There was no doom and gloom, of course, merely talk of a gentle easing of pressure, but bear in mind that’s a reasonably bearish outlook from this traditionally bullish profession.
These views are just snapshots of opinion of what’s happening, but it’s worth keeping an eye on these in a market where measuring changes in direction is much harder than somewhere that it’s easy to track, such as the stock market.
And when it comes to the property market it’s not just the headline big house price report numbers you should look at, it’s also worth keeping an eye on what’s going on near you or where you’d like to buy.
This will provide a guide to the most relevant thing to you: be that a passive interest in whether your home has gone up or down in value, or an active interest in whether you can afford to buy a home or move.

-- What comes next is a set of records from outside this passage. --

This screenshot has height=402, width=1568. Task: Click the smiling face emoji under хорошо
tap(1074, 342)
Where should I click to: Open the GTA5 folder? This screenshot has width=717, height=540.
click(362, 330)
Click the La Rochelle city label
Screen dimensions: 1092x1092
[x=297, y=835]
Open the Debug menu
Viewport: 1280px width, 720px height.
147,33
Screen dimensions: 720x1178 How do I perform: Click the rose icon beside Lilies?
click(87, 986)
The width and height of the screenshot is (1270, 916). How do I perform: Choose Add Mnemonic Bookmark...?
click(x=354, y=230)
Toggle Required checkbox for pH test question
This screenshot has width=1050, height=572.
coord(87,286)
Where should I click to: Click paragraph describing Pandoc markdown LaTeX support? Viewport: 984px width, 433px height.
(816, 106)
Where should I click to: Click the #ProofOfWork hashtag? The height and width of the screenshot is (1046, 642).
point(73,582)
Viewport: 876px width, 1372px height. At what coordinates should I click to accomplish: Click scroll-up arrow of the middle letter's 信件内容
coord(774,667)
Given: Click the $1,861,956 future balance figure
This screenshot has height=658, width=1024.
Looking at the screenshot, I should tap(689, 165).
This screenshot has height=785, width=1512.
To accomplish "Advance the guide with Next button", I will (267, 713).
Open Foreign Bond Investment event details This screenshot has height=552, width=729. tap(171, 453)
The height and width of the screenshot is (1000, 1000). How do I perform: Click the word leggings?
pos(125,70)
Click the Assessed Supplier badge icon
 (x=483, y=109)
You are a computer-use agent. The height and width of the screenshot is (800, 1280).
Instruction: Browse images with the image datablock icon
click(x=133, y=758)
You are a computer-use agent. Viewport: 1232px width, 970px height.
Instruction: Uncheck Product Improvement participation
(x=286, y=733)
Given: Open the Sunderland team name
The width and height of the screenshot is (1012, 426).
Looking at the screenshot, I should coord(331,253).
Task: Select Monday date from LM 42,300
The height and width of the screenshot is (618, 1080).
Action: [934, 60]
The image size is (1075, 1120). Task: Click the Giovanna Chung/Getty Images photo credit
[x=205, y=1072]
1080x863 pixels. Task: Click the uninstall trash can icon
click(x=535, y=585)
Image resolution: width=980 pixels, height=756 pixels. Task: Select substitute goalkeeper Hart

While house price index reports make the headlines, they don’t provide the best pointer to what is happening.
The average UK home that they track is a construct and not a representation of something that really exists: the average property near me is different to one near you.
Meanwhile, the overall UK property market is made up of lots of different individual pockets that don’t always move together.
In a broad sense, this can be talked about as the North-South divide, London vs the rest, the commuter belt vs the regions, or in many other ways.
But in a narrower sense, you can get markets behaving differently in two places close together. As an example, the towns where I live in Hertfordshire often don’t take the same tack as nearby Luton.
Looking at where you live won’t give you the full picture of what’s going on in the property market across the UK, but it will give you a good idea of what’s happening where it matters to you.
Depending on how interested you are – and I’ll admit I am a bit of a property nerd here – you can keep an eye on asking prices, what places sell for, and how much or little is coming to the market.
But there’s another tip I’d give: if you really want to take the temperature of a local property market look at what isn’t selling.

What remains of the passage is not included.